- Opening Delimiter -

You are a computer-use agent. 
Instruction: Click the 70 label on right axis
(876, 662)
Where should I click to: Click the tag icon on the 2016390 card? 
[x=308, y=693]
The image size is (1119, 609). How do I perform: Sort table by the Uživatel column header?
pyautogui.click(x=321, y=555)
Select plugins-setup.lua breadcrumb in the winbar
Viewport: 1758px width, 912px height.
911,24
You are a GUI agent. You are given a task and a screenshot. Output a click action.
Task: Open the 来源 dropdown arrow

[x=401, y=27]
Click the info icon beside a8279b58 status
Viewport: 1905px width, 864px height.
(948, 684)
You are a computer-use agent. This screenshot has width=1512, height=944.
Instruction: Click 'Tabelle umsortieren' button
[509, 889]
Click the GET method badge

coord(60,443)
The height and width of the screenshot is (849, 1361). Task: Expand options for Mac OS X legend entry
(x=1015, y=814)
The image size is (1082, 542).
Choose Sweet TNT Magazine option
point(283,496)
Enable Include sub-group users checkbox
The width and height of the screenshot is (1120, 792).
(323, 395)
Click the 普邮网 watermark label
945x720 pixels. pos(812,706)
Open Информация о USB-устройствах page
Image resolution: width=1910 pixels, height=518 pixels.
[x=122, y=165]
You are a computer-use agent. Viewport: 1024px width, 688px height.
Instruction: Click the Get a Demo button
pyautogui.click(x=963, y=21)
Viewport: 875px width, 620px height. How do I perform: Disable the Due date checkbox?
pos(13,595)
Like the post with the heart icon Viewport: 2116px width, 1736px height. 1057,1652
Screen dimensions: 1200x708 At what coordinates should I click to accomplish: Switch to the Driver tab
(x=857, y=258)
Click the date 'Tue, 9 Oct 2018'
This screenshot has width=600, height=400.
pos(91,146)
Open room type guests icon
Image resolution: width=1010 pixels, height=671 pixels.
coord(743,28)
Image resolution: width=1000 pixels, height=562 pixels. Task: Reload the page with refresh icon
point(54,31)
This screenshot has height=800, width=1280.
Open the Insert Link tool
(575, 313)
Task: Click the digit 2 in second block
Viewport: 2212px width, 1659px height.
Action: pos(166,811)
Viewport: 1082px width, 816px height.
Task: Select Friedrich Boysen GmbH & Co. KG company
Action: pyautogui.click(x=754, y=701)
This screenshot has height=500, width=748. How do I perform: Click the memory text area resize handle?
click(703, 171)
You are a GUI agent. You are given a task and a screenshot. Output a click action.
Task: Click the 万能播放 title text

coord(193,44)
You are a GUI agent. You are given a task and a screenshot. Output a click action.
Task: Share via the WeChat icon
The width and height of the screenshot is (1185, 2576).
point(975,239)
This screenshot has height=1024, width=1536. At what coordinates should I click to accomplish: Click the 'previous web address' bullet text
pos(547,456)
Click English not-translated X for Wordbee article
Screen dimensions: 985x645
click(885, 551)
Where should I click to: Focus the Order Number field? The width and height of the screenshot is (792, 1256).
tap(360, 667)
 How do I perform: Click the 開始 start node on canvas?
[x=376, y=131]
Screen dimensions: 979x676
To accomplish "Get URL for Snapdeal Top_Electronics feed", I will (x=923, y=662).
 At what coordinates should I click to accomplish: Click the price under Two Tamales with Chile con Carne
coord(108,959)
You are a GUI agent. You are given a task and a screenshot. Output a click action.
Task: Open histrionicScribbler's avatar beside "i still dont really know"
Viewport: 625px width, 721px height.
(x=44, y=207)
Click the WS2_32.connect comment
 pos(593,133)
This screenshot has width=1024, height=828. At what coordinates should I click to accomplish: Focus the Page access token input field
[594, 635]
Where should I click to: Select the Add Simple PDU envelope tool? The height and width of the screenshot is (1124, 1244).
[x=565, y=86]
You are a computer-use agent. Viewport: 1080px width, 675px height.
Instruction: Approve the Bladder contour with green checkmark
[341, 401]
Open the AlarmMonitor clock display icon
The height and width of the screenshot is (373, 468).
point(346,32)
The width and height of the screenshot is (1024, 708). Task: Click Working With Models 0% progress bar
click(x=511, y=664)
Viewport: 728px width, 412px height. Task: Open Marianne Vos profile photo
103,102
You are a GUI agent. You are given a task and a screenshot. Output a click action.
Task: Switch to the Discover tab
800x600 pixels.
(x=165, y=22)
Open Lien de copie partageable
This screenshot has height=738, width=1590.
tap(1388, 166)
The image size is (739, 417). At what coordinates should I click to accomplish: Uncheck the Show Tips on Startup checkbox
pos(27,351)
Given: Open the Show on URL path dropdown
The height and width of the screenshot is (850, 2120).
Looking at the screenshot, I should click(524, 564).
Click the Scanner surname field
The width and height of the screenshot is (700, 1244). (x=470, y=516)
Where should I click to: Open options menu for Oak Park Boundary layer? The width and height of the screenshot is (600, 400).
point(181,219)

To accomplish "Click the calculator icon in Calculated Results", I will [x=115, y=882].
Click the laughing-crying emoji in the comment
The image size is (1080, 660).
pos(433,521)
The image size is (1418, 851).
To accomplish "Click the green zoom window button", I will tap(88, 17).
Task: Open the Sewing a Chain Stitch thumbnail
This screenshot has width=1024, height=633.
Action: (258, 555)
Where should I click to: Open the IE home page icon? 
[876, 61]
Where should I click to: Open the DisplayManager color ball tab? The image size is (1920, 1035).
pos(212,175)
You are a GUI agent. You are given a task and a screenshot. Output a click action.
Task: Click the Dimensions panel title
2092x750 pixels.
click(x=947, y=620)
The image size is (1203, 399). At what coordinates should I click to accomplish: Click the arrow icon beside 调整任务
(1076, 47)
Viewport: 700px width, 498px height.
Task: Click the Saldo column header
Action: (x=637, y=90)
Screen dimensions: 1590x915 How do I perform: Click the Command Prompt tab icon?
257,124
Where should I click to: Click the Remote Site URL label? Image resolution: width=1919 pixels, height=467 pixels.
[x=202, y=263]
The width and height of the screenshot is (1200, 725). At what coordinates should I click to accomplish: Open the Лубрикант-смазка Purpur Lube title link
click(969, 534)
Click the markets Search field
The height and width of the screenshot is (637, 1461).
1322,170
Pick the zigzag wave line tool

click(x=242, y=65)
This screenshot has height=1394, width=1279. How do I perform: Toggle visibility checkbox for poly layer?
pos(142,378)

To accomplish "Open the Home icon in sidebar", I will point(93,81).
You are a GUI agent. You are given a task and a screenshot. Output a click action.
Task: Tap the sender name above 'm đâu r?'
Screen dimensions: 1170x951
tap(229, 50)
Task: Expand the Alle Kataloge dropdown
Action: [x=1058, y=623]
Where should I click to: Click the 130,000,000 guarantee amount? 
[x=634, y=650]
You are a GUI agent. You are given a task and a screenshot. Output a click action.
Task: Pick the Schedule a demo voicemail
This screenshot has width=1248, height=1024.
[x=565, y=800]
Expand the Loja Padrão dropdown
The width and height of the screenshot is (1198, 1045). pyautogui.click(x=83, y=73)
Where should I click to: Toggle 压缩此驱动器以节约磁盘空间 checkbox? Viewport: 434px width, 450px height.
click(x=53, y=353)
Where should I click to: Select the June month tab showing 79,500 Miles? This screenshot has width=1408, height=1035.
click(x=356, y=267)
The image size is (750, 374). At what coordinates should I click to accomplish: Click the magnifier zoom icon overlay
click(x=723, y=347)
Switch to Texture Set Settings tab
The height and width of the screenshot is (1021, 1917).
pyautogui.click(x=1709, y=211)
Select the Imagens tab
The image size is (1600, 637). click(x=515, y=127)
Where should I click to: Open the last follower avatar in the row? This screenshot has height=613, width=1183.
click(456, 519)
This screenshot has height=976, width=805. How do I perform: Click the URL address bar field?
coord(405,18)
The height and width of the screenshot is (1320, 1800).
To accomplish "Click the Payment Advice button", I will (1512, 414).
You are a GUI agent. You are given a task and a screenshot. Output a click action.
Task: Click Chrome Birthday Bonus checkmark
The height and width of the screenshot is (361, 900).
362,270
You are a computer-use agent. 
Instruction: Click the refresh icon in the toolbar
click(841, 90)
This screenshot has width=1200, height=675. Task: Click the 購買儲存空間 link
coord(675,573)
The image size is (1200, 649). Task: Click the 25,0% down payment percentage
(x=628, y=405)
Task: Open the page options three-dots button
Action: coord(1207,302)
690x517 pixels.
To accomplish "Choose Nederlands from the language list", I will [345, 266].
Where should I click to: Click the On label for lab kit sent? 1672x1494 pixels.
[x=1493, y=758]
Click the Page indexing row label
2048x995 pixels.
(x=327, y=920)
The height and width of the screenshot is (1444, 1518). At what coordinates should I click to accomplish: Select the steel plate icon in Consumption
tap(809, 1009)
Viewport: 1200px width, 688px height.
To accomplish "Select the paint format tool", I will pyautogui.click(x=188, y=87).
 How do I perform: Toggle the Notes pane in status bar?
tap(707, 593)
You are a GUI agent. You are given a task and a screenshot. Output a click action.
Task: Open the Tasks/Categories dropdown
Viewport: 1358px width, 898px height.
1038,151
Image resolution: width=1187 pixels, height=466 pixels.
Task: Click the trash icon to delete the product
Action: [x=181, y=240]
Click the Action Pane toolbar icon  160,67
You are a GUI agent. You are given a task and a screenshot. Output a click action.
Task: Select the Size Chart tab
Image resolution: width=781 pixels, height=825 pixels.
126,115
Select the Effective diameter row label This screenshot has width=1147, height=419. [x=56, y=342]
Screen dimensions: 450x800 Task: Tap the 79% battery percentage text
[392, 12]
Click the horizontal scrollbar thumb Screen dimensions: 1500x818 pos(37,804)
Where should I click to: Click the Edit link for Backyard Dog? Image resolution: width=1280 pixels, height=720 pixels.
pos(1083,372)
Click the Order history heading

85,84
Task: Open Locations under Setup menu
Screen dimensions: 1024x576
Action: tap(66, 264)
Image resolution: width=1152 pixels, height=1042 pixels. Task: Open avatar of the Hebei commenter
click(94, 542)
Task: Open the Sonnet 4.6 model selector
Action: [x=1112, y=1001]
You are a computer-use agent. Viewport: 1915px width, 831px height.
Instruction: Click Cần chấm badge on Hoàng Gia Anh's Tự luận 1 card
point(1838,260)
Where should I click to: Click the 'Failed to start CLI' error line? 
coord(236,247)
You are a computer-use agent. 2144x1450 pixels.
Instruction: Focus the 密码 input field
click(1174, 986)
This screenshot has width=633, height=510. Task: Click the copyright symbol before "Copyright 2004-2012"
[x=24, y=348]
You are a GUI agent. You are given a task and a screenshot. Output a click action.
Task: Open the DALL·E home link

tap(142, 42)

- Closing Delimiter -

§ **What is required**:
Count how many lines in the entries hold "computer" and reply with that number alone.

§ **Output**:
7